Stored data:
######

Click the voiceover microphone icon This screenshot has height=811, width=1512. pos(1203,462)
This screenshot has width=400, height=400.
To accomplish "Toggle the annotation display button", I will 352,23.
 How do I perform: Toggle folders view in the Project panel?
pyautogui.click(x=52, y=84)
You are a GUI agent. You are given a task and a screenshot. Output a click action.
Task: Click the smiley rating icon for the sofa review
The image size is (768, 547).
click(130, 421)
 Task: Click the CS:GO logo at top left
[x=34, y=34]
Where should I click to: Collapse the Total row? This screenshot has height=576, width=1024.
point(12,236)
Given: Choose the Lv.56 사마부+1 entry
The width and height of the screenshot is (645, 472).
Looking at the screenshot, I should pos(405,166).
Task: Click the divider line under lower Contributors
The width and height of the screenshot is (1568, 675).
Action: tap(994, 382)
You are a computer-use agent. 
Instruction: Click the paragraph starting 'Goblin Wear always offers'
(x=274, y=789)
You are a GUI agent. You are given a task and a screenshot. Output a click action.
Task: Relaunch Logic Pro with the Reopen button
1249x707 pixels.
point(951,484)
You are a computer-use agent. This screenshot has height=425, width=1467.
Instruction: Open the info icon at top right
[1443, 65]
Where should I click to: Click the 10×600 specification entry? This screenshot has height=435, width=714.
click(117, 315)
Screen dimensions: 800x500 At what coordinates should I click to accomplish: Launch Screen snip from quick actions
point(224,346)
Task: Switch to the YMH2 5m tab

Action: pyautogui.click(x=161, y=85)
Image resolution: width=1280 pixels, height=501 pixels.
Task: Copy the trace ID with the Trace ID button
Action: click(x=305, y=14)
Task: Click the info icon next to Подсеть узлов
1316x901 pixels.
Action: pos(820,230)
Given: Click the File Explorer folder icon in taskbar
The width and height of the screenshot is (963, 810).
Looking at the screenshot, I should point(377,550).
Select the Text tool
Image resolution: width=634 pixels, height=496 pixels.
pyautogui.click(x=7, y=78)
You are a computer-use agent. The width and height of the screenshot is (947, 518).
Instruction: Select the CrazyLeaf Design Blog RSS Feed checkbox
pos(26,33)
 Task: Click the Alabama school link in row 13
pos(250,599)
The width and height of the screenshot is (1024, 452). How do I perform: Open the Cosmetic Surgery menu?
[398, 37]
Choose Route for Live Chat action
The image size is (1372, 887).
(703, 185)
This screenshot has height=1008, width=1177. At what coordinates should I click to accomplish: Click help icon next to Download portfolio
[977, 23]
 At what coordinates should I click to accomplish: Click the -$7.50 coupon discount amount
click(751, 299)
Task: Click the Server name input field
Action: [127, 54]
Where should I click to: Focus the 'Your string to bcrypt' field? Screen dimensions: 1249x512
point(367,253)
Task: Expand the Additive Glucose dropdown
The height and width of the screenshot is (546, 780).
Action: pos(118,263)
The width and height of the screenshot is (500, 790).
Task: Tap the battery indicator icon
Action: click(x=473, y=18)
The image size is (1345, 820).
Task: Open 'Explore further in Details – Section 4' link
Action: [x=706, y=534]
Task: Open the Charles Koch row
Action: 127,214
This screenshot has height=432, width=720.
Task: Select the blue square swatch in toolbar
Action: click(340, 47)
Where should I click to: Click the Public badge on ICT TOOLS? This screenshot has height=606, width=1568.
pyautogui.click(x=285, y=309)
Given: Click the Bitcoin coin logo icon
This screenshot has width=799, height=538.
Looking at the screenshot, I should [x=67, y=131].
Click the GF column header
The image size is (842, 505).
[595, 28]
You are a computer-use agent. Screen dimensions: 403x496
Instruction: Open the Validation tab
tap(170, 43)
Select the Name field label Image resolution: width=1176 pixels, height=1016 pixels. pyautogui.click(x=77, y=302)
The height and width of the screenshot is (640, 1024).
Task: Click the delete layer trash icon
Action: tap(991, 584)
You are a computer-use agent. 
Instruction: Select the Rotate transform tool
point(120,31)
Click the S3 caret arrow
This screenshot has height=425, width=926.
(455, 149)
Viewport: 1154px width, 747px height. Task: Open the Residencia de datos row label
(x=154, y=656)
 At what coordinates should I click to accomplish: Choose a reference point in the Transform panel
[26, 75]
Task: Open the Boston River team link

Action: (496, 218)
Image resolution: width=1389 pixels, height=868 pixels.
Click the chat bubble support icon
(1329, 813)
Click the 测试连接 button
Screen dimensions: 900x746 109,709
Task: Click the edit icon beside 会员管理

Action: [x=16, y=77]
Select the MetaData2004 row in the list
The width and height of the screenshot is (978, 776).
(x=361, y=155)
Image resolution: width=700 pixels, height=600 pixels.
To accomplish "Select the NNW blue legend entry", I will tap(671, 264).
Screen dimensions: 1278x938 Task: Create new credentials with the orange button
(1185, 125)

######

Go through the records and print each one exactly.

Click the voiceover microphone icon This screenshot has height=811, width=1512. pos(1203,462)
This screenshot has width=400, height=400.
To accomplish "Toggle the annotation display button", I will 352,23.
 How do I perform: Toggle folders view in the Project panel?
pyautogui.click(x=52, y=84)
You are a GUI agent. You are given a task and a screenshot. Output a click action.
Task: Click the smiley rating icon for the sofa review
The image size is (768, 547).
click(130, 421)
 Task: Click the CS:GO logo at top left
[x=34, y=34]
Where should I click to: Collapse the Total row? This screenshot has height=576, width=1024.
point(12,236)
Given: Choose the Lv.56 사마부+1 entry
The width and height of the screenshot is (645, 472).
Looking at the screenshot, I should pos(405,166).
Task: Click the divider line under lower Contributors
The width and height of the screenshot is (1568, 675).
Action: tap(994, 382)
You are a computer-use agent. 
Instruction: Click the paragraph starting 'Goblin Wear always offers'
(x=274, y=789)
You are a GUI agent. You are given a task and a screenshot. Output a click action.
Task: Relaunch Logic Pro with the Reopen button
1249x707 pixels.
point(951,484)
You are a computer-use agent. This screenshot has height=425, width=1467.
Instruction: Open the info icon at top right
[1443, 65]
Where should I click to: Click the 10×600 specification entry? This screenshot has height=435, width=714.
click(117, 315)
Screen dimensions: 800x500 At what coordinates should I click to accomplish: Launch Screen snip from quick actions
point(224,346)
Task: Switch to the YMH2 5m tab

Action: pyautogui.click(x=161, y=85)
Image resolution: width=1280 pixels, height=501 pixels.
Task: Copy the trace ID with the Trace ID button
Action: click(x=305, y=14)
Task: Click the info icon next to Подсеть узлов
1316x901 pixels.
Action: pos(820,230)
Given: Click the File Explorer folder icon in taskbar
The width and height of the screenshot is (963, 810).
Looking at the screenshot, I should point(377,550).
Select the Text tool
Image resolution: width=634 pixels, height=496 pixels.
pyautogui.click(x=7, y=78)
You are a computer-use agent. The width and height of the screenshot is (947, 518).
Instruction: Select the CrazyLeaf Design Blog RSS Feed checkbox
pos(26,33)
 Task: Click the Alabama school link in row 13
pos(250,599)
The width and height of the screenshot is (1024, 452). How do I perform: Open the Cosmetic Surgery menu?
[398, 37]
Choose Route for Live Chat action
The image size is (1372, 887).
(703, 185)
This screenshot has height=1008, width=1177. At what coordinates should I click to accomplish: Click help icon next to Download portfolio
[977, 23]
 At what coordinates should I click to accomplish: Click the -$7.50 coupon discount amount
click(751, 299)
Task: Click the Server name input field
Action: [127, 54]
Where should I click to: Focus the 'Your string to bcrypt' field? Screen dimensions: 1249x512
point(367,253)
Task: Expand the Additive Glucose dropdown
The height and width of the screenshot is (546, 780).
Action: pos(118,263)
The width and height of the screenshot is (500, 790).
Task: Tap the battery indicator icon
Action: click(x=473, y=18)
The image size is (1345, 820).
Task: Open 'Explore further in Details – Section 4' link
Action: [x=706, y=534]
Task: Open the Charles Koch row
Action: 127,214
This screenshot has height=432, width=720.
Task: Select the blue square swatch in toolbar
Action: click(340, 47)
Where should I click to: Click the Public badge on ICT TOOLS? This screenshot has height=606, width=1568.
pyautogui.click(x=285, y=309)
Given: Click the Bitcoin coin logo icon
This screenshot has width=799, height=538.
Looking at the screenshot, I should [x=67, y=131].
Click the GF column header
The image size is (842, 505).
[595, 28]
You are a computer-use agent. Screen dimensions: 403x496
Instruction: Open the Validation tab
tap(170, 43)
Select the Name field label Image resolution: width=1176 pixels, height=1016 pixels. pyautogui.click(x=77, y=302)
The height and width of the screenshot is (640, 1024).
Task: Click the delete layer trash icon
Action: tap(991, 584)
You are a computer-use agent. 
Instruction: Select the Rotate transform tool
point(120,31)
Click the S3 caret arrow
This screenshot has height=425, width=926.
(455, 149)
Viewport: 1154px width, 747px height. Task: Open the Residencia de datos row label
(x=154, y=656)
 At what coordinates should I click to accomplish: Choose a reference point in the Transform panel
[26, 75]
Task: Open the Boston River team link

Action: (496, 218)
Image resolution: width=1389 pixels, height=868 pixels.
Click the chat bubble support icon
(1329, 813)
Click the 测试连接 button
Screen dimensions: 900x746 109,709
Task: Click the edit icon beside 会员管理

Action: [x=16, y=77]
Select the MetaData2004 row in the list
The width and height of the screenshot is (978, 776).
(x=361, y=155)
Image resolution: width=700 pixels, height=600 pixels.
To accomplish "Select the NNW blue legend entry", I will tap(671, 264).
Screen dimensions: 1278x938 Task: Create new credentials with the orange button
(1185, 125)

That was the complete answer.